I get the impression that everything below got wet soon after the start of both voyages. Real misery, there, but in my experience the same thing happens offshore in any boat smaller than about 35 feet, no matter how well you cork the bottle.
Being wet and cramped, for months on end, combined with the violent motion of such boats, brings me to a crucial observation about ambitious voyages in tiny vessels: It’s not the boat. No amount of clever design will keep the small boat voyager comfortable and dry. The variable is the skipper. Such a crossing requires physical stamina, but more than anything, a mental toughness that I’m pretty sure I don’t possess. Gerry Spiess, and not many others, had what it takes. •SCA•
A wonderful, insightful review. Thanks for bringing a boat designer's viewpoint to Yankee Girl. I also spent a little time on Yankee Girl as I helped write Alone Against the Atlantic. The inside of the 10-foot boat is more spacious than it appears and yes, it was wet on the high seas. For what it was like, I have excerpted a chapter from Alone Against the Atlantic in my newest book, Bold Sea Stories 2. SCA has that chapter and is considering running "Overboard," in a future issue. Hint: It will not make anyone especially anxious to go to sea in a 10-foot boat, not Yankee Girl, nor a John Harris design.
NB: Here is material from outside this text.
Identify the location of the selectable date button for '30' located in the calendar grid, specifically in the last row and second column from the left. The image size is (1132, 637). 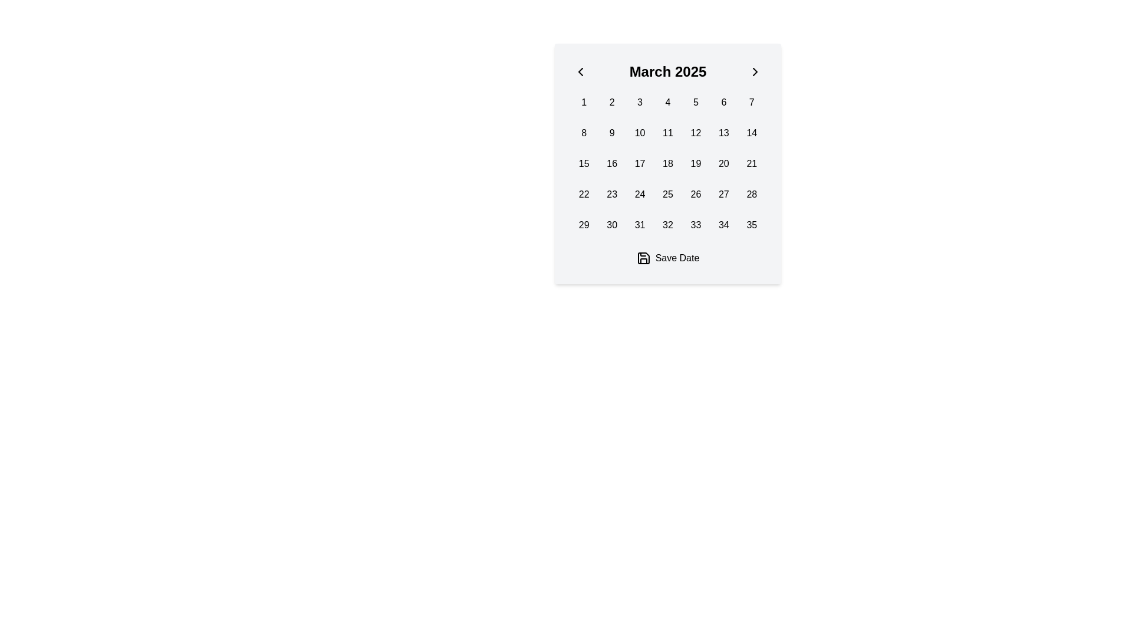
(612, 225).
But it's good reading. Imagine falling off those North Atlantic waves!
I'm sure you've read Webb Chiles; it's not the boat. He was a landlocked dreamer as well, and after 6 trips around the big blue marble he is contemplating another. His ride this time is a Moore 24, ultra light displacement with an asymmetrical spinnaker. Relative luxury in contrast to the Drascombe Lugger he took out of San Diego in the late 70s.